(Stored records)
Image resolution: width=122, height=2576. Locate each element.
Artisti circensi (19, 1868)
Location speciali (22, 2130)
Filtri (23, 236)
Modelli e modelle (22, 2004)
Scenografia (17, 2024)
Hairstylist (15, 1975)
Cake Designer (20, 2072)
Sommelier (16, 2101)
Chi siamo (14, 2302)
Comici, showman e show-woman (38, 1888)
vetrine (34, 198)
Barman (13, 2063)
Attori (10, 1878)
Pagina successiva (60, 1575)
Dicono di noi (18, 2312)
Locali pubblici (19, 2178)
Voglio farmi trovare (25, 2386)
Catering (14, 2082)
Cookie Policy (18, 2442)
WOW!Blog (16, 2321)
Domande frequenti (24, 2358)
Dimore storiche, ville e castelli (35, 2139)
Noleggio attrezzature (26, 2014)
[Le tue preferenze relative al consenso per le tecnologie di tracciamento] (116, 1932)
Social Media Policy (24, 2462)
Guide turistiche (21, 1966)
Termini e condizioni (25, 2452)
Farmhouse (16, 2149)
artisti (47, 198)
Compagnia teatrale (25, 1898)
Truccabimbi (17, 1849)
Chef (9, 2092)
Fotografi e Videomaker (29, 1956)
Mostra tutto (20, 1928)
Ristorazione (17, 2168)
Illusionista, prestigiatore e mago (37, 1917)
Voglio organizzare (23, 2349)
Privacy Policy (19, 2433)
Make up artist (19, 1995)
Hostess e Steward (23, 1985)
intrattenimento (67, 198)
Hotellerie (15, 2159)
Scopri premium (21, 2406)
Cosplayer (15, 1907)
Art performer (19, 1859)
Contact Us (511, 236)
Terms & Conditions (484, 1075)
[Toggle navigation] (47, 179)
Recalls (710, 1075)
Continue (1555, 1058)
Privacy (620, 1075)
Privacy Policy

• [Instructions to follow]: Write the data out again in full. Match it word for word.

• [Answer to the exercise]:
Image resolution: width=122, height=2576. Locate each element.
Artisti circensi (19, 1868)
Location speciali (22, 2130)
Filtri (23, 236)
Modelli e modelle (22, 2004)
Scenografia (17, 2024)
Hairstylist (15, 1975)
Cake Designer (20, 2072)
Sommelier (16, 2101)
Chi siamo (14, 2302)
Comici, showman e show-woman (38, 1888)
vetrine (34, 198)
Barman (13, 2063)
Attori (10, 1878)
Pagina successiva (60, 1575)
Dicono di noi (18, 2312)
Locali pubblici (19, 2178)
Voglio farmi trovare (25, 2386)
Catering (14, 2082)
Cookie Policy (18, 2442)
WOW!Blog (16, 2321)
Domande frequenti (24, 2358)
Dimore storiche, ville e castelli (35, 2139)
Noleggio attrezzature (26, 2014)
[Le tue preferenze relative al consenso per le tecnologie di tracciamento] (116, 1932)
Social Media Policy (24, 2462)
Guide turistiche (21, 1966)
Termini e condizioni (25, 2452)
Farmhouse (16, 2149)
artisti (47, 198)
Compagnia teatrale (25, 1898)
Truccabimbi (17, 1849)
Chef (9, 2092)
Fotografi e Videomaker (29, 1956)
Mostra tutto (20, 1928)
Ristorazione (17, 2168)
Illusionista, prestigiatore e mago (37, 1917)
Voglio organizzare (23, 2349)
Privacy Policy (19, 2433)
Make up artist (19, 1995)
Hostess e Steward (23, 1985)
intrattenimento (67, 198)
Hotellerie (15, 2159)
Scopri premium (21, 2406)
Cosplayer (15, 1907)
Art performer (19, 1859)
Contact Us (511, 236)
Terms & Conditions (484, 1075)
[Toggle navigation] (47, 179)
Recalls (710, 1075)
Continue (1555, 1058)
Privacy (620, 1075)
Privacy Policy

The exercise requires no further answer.